Thursday marked two-time NBA champion Ray Allen’s 42nd birthday, and while we imagine the retired marksman spent a chunk of it playing golf in some exotic location, we know for sure the future Hall of Famer spent some of it arguing with Boston Celtics fans on Instagram. Which is quite sad, really.
We got here because Allen’s ex-teammates have publicly harped on his 2012 decision to join the Miami Heat for the past five years, and their outspoken contempt for him has only increased as they all enter retirement. Some Boston fans have taken that animosity to another level, so when the Instagram account “@bostonceltics4ever” posted happy birthday wishes to Allen on Thursday, a whole lot of fans responded by calling him a “traitor,” “snake,” “Judas Shuttlesworth” and much worse.
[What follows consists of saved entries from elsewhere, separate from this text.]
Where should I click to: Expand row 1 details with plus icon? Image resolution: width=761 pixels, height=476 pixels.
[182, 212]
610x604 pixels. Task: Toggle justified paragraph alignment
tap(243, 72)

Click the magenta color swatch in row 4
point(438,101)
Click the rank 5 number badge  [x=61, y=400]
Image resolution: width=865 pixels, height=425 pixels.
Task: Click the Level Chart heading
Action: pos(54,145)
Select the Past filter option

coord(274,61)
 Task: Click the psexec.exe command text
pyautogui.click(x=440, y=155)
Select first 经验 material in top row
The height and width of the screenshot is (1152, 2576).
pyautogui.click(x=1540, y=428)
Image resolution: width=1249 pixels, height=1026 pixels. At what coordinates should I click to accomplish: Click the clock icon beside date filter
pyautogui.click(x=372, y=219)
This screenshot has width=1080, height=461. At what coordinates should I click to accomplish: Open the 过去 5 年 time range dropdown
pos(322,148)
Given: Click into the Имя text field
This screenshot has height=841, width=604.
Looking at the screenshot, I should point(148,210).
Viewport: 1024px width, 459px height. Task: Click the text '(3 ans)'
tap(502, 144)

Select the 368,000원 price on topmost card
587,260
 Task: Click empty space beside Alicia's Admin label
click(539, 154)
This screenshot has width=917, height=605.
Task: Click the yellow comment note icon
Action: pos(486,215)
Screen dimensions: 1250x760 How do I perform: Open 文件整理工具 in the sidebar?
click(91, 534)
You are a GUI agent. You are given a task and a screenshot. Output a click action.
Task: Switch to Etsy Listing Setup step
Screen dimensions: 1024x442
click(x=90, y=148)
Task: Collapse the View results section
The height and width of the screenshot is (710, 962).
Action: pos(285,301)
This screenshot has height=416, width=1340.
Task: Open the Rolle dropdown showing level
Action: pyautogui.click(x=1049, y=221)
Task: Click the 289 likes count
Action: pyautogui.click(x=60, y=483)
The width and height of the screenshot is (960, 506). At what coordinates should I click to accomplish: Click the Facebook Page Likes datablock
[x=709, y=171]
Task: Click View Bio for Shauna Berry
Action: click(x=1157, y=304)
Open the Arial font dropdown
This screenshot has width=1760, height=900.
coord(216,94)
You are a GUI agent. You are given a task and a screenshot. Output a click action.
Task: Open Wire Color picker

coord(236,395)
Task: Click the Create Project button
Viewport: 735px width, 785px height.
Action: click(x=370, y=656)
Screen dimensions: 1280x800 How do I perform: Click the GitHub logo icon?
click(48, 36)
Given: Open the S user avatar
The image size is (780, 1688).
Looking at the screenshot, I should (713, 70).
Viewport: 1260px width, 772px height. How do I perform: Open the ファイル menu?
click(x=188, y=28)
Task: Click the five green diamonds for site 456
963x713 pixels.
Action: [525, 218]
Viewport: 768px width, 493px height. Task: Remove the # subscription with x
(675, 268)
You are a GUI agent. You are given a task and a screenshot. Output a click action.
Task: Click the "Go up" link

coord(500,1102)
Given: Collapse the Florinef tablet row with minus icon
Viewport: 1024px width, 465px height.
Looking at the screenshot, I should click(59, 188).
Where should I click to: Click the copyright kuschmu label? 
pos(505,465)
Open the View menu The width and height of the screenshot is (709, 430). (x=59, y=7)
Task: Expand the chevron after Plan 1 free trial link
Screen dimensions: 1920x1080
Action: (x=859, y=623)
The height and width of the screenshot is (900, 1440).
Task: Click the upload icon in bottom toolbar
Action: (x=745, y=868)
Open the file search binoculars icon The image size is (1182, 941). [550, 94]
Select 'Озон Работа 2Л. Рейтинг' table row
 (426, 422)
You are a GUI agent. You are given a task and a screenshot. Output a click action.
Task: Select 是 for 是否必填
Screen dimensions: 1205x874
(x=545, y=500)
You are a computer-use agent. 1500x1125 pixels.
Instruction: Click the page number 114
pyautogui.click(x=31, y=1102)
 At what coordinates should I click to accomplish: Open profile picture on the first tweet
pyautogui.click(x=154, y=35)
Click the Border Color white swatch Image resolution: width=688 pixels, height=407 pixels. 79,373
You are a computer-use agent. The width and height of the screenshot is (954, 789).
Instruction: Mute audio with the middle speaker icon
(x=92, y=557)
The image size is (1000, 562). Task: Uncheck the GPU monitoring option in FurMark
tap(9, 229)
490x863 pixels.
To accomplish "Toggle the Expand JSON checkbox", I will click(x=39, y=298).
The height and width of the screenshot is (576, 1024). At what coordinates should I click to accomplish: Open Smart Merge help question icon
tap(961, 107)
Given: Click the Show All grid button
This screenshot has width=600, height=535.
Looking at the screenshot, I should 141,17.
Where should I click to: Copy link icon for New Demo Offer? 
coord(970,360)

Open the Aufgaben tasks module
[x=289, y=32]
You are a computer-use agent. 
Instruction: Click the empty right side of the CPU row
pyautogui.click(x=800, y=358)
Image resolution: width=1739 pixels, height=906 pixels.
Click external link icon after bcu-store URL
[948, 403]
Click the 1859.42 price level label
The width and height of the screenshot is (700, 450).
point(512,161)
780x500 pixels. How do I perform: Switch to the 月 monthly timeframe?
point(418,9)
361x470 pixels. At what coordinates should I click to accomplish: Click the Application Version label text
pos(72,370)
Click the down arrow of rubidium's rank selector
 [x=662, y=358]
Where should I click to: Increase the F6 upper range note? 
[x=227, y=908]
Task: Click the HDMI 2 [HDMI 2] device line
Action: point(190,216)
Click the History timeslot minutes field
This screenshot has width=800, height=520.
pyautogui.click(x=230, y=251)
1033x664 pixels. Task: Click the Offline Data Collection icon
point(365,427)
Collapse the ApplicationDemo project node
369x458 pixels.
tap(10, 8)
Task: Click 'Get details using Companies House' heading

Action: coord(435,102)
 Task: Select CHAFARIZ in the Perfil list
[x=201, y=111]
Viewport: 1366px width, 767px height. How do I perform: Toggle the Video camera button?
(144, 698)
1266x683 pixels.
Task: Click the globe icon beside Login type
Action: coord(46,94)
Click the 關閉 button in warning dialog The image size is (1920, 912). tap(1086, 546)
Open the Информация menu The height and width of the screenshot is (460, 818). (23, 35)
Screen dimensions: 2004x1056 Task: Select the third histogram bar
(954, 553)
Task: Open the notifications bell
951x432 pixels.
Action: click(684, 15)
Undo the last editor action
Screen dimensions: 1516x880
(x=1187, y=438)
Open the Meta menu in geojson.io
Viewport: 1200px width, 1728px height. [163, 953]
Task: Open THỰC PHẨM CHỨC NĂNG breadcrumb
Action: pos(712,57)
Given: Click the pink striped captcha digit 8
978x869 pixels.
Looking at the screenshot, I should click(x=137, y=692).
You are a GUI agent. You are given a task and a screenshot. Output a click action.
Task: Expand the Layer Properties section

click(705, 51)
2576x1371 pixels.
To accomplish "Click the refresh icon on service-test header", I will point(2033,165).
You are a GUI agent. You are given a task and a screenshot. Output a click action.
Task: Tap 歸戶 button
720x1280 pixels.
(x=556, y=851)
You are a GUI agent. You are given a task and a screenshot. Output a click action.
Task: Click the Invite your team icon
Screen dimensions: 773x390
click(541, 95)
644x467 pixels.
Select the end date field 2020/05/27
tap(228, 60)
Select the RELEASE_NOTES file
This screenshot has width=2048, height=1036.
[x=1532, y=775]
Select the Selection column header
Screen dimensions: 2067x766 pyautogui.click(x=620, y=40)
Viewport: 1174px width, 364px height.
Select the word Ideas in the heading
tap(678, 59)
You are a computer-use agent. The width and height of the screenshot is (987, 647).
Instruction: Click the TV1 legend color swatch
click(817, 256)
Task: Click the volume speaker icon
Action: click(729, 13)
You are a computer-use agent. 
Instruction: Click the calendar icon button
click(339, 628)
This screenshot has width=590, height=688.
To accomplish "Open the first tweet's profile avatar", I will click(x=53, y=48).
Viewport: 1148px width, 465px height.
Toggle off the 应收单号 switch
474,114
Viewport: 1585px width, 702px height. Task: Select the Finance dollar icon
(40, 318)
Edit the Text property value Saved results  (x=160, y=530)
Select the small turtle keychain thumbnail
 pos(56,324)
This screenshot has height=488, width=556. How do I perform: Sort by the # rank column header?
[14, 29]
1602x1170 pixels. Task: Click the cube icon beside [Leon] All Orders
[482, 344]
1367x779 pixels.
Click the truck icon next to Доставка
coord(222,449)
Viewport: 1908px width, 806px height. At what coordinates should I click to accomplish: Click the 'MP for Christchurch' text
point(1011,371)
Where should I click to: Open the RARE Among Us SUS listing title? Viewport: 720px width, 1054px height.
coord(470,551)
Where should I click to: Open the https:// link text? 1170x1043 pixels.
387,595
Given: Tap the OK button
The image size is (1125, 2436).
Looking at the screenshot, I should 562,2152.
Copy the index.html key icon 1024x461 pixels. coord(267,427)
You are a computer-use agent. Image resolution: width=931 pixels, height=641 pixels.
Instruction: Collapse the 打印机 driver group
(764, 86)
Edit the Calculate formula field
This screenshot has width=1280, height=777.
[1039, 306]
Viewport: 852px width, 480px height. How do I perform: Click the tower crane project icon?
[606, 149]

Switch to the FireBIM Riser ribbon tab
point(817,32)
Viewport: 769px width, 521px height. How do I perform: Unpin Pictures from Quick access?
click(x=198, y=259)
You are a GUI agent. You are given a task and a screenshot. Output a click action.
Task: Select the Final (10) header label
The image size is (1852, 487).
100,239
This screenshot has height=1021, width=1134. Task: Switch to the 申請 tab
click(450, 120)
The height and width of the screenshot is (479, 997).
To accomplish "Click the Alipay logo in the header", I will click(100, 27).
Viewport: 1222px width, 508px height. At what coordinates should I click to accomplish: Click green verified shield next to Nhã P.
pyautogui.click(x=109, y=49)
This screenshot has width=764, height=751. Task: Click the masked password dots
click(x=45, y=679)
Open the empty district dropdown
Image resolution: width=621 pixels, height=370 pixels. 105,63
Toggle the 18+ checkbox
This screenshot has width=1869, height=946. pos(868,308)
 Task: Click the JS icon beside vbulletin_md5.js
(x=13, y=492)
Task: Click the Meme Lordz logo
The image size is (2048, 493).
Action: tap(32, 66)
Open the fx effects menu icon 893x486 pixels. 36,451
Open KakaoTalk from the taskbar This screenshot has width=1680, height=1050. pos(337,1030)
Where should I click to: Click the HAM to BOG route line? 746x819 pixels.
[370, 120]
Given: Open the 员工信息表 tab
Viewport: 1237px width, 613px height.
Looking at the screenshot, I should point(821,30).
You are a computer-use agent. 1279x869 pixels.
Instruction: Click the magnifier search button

“Y’all need to get over it!!!” he or someone authorized to comment from his official Instagram account wrote. (Either that, or he was hacked. Again.) “Where were you all when the team tried to trade me. It’s a business, we go where it’s necessary just like you all do in your jobs!!!! I will always be a Celtics no matter what any of you say. Get over it!!!!”
Allen also circled back to thank the fans who actually did wish him a happy birthday, which is nice, but the fact that Allen still felt compelled to address Celtics fans about this on Instagram three years after he last played a game in the NBA only emphasizes how bad things have gotten between them.
In the past few months alone, members of the 2008 Celtics opted not to invite Allen on a vacation celebrating the forthcoming 10th anniversary of their championship together, and Kevin Garnett hosted an “Area 21” segment for TNT during the playoffs in which Paul Pierce, Rajon Rondo, Kendrick Perkins and Glen “Big Baby” Davis all explained on national TV their rationale for disliking Allen.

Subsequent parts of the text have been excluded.